Santo Domingo, RD. Los accidentes de tránsito han dejado 897 personas fallecidas en República Dominicana en lo que va de 2026, una cifra que vuelve a colocar la seguridad vial entre los problemas más urgentes del país. El dato, atribuido al Observatorio Nacional del Registro Civil y reseñado por Listín Diario, refleja una realidad que golpea a cientos de familias y mantiene bajo presión a las autoridades.
Las motocicletas continúan apareciendo como uno de los puntos más críticos dentro de esta problemática. Su uso masivo, muchas veces sin casco protector, sin respeto a los carriles, con exceso de velocidad o circulación imprudente, aumenta el riesgo de tragedias en calles, avenidas y carreteras del país.

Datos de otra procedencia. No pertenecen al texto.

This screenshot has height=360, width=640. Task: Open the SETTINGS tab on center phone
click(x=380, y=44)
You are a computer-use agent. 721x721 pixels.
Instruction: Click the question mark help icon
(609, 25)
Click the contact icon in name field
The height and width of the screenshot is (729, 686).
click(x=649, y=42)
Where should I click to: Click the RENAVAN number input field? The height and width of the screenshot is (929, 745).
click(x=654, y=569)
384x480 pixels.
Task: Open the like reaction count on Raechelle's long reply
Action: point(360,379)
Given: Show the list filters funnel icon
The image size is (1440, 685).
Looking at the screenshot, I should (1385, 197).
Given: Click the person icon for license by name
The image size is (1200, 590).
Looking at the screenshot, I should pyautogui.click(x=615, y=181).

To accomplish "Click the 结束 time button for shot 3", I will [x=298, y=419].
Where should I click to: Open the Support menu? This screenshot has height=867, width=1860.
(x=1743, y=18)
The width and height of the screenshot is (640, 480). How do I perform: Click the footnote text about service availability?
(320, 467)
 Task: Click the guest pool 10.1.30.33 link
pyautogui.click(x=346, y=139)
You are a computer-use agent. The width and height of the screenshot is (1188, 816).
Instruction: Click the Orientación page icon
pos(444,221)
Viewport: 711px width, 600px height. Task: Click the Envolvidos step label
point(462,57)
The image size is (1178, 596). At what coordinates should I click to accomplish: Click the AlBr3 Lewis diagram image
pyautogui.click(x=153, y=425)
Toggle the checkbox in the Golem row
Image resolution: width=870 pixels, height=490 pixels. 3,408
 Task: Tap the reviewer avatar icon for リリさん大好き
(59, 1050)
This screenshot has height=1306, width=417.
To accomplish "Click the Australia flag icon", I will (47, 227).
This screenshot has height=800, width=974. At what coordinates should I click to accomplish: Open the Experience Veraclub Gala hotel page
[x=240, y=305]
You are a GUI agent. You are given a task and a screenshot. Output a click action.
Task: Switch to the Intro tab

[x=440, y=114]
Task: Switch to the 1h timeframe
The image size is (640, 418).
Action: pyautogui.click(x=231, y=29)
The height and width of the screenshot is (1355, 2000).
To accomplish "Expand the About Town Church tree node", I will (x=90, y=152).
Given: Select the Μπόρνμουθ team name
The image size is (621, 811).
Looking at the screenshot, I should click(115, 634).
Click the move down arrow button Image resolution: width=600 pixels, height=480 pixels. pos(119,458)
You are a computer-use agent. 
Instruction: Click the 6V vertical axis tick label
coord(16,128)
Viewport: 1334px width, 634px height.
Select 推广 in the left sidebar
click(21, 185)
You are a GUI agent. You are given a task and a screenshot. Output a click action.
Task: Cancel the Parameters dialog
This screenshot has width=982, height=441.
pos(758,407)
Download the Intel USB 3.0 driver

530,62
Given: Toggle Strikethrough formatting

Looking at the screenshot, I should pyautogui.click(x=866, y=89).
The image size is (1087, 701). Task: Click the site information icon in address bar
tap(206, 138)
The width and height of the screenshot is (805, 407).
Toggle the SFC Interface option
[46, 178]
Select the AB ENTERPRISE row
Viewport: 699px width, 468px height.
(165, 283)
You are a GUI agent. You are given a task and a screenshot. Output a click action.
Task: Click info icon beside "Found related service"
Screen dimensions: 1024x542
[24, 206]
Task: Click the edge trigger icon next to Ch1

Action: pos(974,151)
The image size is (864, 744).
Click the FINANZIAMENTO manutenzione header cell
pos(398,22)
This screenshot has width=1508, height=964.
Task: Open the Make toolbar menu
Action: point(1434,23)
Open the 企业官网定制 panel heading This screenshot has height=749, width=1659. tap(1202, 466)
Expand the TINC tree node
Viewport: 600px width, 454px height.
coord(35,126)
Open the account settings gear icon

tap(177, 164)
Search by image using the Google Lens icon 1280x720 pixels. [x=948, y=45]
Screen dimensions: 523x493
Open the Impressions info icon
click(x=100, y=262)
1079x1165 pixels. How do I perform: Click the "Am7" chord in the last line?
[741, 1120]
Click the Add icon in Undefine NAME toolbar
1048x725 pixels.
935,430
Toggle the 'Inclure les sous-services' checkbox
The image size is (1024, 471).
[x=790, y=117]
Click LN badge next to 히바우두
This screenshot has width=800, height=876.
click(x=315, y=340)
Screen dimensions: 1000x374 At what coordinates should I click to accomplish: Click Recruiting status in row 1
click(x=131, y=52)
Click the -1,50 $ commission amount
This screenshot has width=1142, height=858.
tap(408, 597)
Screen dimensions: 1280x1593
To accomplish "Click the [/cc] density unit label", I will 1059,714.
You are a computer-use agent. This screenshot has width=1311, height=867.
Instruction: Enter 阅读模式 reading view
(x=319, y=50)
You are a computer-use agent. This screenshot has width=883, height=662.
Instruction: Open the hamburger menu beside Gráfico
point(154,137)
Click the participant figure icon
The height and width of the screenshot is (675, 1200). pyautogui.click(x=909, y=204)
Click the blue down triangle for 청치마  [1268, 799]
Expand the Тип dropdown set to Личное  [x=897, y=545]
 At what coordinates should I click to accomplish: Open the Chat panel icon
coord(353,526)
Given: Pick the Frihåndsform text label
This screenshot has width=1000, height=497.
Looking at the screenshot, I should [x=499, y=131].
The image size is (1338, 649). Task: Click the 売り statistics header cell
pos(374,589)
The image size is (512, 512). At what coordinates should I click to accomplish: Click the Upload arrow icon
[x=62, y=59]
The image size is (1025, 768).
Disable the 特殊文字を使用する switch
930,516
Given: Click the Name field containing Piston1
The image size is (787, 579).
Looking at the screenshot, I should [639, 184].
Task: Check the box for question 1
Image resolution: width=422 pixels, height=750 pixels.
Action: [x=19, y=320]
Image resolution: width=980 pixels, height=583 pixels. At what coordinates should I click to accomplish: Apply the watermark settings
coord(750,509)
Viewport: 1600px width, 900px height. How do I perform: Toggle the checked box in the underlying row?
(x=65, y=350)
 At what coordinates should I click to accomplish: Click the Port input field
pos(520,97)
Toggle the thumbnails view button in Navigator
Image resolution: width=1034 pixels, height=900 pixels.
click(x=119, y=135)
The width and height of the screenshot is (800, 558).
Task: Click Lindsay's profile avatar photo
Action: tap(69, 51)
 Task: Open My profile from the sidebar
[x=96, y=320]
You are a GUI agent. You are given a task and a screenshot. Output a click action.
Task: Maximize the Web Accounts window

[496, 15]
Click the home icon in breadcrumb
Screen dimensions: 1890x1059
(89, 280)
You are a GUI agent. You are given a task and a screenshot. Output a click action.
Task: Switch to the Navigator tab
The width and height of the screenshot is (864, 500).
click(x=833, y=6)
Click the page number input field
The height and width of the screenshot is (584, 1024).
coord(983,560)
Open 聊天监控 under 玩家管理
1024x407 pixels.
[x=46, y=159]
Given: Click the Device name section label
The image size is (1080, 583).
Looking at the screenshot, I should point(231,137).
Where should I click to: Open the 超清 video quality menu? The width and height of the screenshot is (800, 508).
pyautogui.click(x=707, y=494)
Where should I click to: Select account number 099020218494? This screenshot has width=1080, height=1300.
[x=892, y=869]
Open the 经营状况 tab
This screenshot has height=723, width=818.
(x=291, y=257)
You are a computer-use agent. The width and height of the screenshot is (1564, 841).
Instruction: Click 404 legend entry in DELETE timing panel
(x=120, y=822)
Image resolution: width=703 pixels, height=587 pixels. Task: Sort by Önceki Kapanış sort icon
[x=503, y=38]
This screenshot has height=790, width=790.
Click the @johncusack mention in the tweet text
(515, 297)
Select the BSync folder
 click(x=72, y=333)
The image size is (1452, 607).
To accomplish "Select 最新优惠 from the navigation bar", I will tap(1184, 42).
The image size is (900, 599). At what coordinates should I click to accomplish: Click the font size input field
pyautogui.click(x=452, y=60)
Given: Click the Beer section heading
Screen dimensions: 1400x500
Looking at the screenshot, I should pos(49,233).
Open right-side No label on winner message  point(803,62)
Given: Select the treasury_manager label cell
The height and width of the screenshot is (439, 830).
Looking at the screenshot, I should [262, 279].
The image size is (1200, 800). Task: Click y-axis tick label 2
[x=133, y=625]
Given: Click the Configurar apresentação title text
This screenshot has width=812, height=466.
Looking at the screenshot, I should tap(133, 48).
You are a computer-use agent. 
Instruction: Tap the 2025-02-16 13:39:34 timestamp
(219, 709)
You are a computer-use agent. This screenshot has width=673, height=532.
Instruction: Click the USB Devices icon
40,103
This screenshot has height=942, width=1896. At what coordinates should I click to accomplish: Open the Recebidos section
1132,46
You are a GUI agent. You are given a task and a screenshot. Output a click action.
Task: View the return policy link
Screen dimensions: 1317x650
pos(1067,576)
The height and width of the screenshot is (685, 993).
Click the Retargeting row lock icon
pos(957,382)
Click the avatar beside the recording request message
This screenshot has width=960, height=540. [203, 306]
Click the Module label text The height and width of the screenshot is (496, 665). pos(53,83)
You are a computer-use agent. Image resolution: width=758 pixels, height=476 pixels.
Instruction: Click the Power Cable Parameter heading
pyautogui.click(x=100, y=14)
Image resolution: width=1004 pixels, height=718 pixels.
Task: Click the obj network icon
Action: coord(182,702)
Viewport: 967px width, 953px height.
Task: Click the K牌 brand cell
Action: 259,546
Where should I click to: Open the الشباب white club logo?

A esto se suma el deterioro o peligrosidad de algunas vías, la falta de iluminación en tramos importantes, conductores que manejan bajo presión, vehículos en mal estado y una cultura vial marcada por la prisa y la poca prevención. En varias provincias, las carreteras se han convertido en escenarios frecuentes de choques, deslizamientos y atropellamientos.
La situación exige medidas urgentes, no solo operativos temporales. Especialistas y ciudadanos reclaman más fiscalización, educación vial desde las escuelas, control real del uso de cascos, regulación más estricta para motociclistas y sanciones efectivas contra quienes violen las normas de tránsito.
Más allá de las estadísticas, cada caso representa una vida perdida y una familia afectada. El reto para República Dominicana es pasar de la preocupación a la acción, antes de que las carreteras sigan cobrando víctimas por imprudencia, falta de control y ausencia de prevención sostenida.